[TASK DETAILS]
Print the lines below exactly as written, with none missing.
**** STORED DATA
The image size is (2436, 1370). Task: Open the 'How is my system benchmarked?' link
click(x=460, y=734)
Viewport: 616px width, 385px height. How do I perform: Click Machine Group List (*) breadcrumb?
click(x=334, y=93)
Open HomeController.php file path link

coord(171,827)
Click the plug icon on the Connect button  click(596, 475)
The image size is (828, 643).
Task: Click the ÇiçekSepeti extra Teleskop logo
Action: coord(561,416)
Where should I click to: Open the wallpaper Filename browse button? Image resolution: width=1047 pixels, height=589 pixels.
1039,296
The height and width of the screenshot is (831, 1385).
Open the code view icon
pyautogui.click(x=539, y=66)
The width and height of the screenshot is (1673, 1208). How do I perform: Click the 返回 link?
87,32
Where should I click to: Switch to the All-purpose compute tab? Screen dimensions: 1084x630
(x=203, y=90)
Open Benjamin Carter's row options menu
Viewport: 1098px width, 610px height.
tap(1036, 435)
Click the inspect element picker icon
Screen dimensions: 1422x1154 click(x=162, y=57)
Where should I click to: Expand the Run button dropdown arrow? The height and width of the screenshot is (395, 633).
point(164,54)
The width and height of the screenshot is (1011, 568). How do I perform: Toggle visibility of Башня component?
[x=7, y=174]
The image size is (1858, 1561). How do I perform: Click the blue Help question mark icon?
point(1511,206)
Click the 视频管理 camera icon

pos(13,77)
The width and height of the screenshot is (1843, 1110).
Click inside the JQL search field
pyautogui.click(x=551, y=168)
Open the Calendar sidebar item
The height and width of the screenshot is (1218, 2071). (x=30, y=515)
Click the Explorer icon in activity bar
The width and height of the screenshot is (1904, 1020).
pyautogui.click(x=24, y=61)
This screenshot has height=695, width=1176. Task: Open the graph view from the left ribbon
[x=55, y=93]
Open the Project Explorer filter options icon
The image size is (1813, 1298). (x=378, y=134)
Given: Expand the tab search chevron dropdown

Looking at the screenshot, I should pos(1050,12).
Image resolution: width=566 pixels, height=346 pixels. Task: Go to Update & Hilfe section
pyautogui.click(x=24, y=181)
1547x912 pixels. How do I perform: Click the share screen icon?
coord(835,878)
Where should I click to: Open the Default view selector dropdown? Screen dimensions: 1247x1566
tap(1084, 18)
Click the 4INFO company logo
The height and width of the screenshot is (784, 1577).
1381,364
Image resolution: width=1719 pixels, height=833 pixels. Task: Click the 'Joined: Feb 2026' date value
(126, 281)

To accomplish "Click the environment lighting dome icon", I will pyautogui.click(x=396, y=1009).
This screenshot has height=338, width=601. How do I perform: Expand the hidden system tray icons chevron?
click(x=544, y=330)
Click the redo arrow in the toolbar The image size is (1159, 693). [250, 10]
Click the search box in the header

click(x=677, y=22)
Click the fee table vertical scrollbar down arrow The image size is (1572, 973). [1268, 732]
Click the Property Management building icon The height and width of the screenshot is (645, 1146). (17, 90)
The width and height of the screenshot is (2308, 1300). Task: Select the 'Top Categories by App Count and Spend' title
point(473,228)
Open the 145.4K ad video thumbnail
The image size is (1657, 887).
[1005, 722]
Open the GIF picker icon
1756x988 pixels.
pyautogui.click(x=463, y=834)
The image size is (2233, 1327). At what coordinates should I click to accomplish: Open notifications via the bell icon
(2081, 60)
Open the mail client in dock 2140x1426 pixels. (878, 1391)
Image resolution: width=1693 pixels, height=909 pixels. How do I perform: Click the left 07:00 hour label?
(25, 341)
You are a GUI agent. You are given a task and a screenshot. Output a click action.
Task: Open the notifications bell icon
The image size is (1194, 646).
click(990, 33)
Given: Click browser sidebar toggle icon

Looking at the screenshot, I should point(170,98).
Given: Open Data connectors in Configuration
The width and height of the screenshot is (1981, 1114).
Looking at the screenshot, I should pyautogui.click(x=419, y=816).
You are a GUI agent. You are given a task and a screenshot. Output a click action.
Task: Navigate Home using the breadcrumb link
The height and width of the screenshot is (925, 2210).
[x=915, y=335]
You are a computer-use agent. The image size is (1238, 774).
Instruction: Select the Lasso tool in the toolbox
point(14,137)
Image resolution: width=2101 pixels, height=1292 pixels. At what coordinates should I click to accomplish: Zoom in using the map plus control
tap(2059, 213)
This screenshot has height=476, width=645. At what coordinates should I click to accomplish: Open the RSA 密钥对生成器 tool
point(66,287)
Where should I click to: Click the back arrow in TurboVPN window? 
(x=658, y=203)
********
[SOLUTION]
The image size is (2436, 1370). Task: Open the 'How is my system benchmarked?' link
click(x=460, y=734)
Viewport: 616px width, 385px height. How do I perform: Click Machine Group List (*) breadcrumb?
click(x=334, y=93)
Open HomeController.php file path link

coord(171,827)
Click the plug icon on the Connect button  click(596, 475)
The image size is (828, 643).
Task: Click the ÇiçekSepeti extra Teleskop logo
Action: coord(561,416)
Where should I click to: Open the wallpaper Filename browse button? Image resolution: width=1047 pixels, height=589 pixels.
1039,296
The height and width of the screenshot is (831, 1385).
Open the code view icon
pyautogui.click(x=539, y=66)
The width and height of the screenshot is (1673, 1208). How do I perform: Click the 返回 link?
87,32
Where should I click to: Switch to the All-purpose compute tab? Screen dimensions: 1084x630
(x=203, y=90)
Open Benjamin Carter's row options menu
Viewport: 1098px width, 610px height.
tap(1036, 435)
Click the inspect element picker icon
Screen dimensions: 1422x1154 click(x=162, y=57)
Where should I click to: Expand the Run button dropdown arrow? The height and width of the screenshot is (395, 633).
point(164,54)
The width and height of the screenshot is (1011, 568). How do I perform: Toggle visibility of Башня component?
[x=7, y=174]
The image size is (1858, 1561). How do I perform: Click the blue Help question mark icon?
point(1511,206)
Click the 视频管理 camera icon

pos(13,77)
The width and height of the screenshot is (1843, 1110).
Click inside the JQL search field
pyautogui.click(x=551, y=168)
Open the Calendar sidebar item
The height and width of the screenshot is (1218, 2071). (x=30, y=515)
Click the Explorer icon in activity bar
The width and height of the screenshot is (1904, 1020).
pyautogui.click(x=24, y=61)
This screenshot has height=695, width=1176. Task: Open the graph view from the left ribbon
[x=55, y=93]
Open the Project Explorer filter options icon
The image size is (1813, 1298). (x=378, y=134)
Given: Expand the tab search chevron dropdown

Looking at the screenshot, I should pos(1050,12).
Image resolution: width=566 pixels, height=346 pixels. Task: Go to Update & Hilfe section
pyautogui.click(x=24, y=181)
1547x912 pixels. How do I perform: Click the share screen icon?
coord(835,878)
Where should I click to: Open the Default view selector dropdown? Screen dimensions: 1247x1566
tap(1084, 18)
Click the 4INFO company logo
The height and width of the screenshot is (784, 1577).
1381,364
Image resolution: width=1719 pixels, height=833 pixels. Task: Click the 'Joined: Feb 2026' date value
(126, 281)

To accomplish "Click the environment lighting dome icon", I will pyautogui.click(x=396, y=1009).
This screenshot has height=338, width=601. How do I perform: Expand the hidden system tray icons chevron?
click(x=544, y=330)
Click the redo arrow in the toolbar The image size is (1159, 693). [250, 10]
Click the search box in the header

click(x=677, y=22)
Click the fee table vertical scrollbar down arrow The image size is (1572, 973). [1268, 732]
Click the Property Management building icon The height and width of the screenshot is (645, 1146). (17, 90)
The width and height of the screenshot is (2308, 1300). Task: Select the 'Top Categories by App Count and Spend' title
point(473,228)
Open the 145.4K ad video thumbnail
The image size is (1657, 887).
[1005, 722]
Open the GIF picker icon
1756x988 pixels.
pyautogui.click(x=463, y=834)
The image size is (2233, 1327). At what coordinates should I click to accomplish: Open notifications via the bell icon
(2081, 60)
Open the mail client in dock 2140x1426 pixels. (878, 1391)
Image resolution: width=1693 pixels, height=909 pixels. How do I perform: Click the left 07:00 hour label?
(25, 341)
You are a GUI agent. You are given a task and a screenshot. Output a click action.
Task: Open the notifications bell icon
The image size is (1194, 646).
click(990, 33)
Given: Click browser sidebar toggle icon

Looking at the screenshot, I should point(170,98).
Given: Open Data connectors in Configuration
The width and height of the screenshot is (1981, 1114).
Looking at the screenshot, I should pyautogui.click(x=419, y=816).
You are a GUI agent. You are given a task and a screenshot. Output a click action.
Task: Navigate Home using the breadcrumb link
The height and width of the screenshot is (925, 2210).
[x=915, y=335]
You are a computer-use agent. The image size is (1238, 774).
Instruction: Select the Lasso tool in the toolbox
point(14,137)
Image resolution: width=2101 pixels, height=1292 pixels. At what coordinates should I click to accomplish: Zoom in using the map plus control
tap(2059, 213)
This screenshot has height=476, width=645. At what coordinates should I click to accomplish: Open the RSA 密钥对生成器 tool
point(66,287)
Where should I click to: Click the back arrow in TurboVPN window? 
(x=658, y=203)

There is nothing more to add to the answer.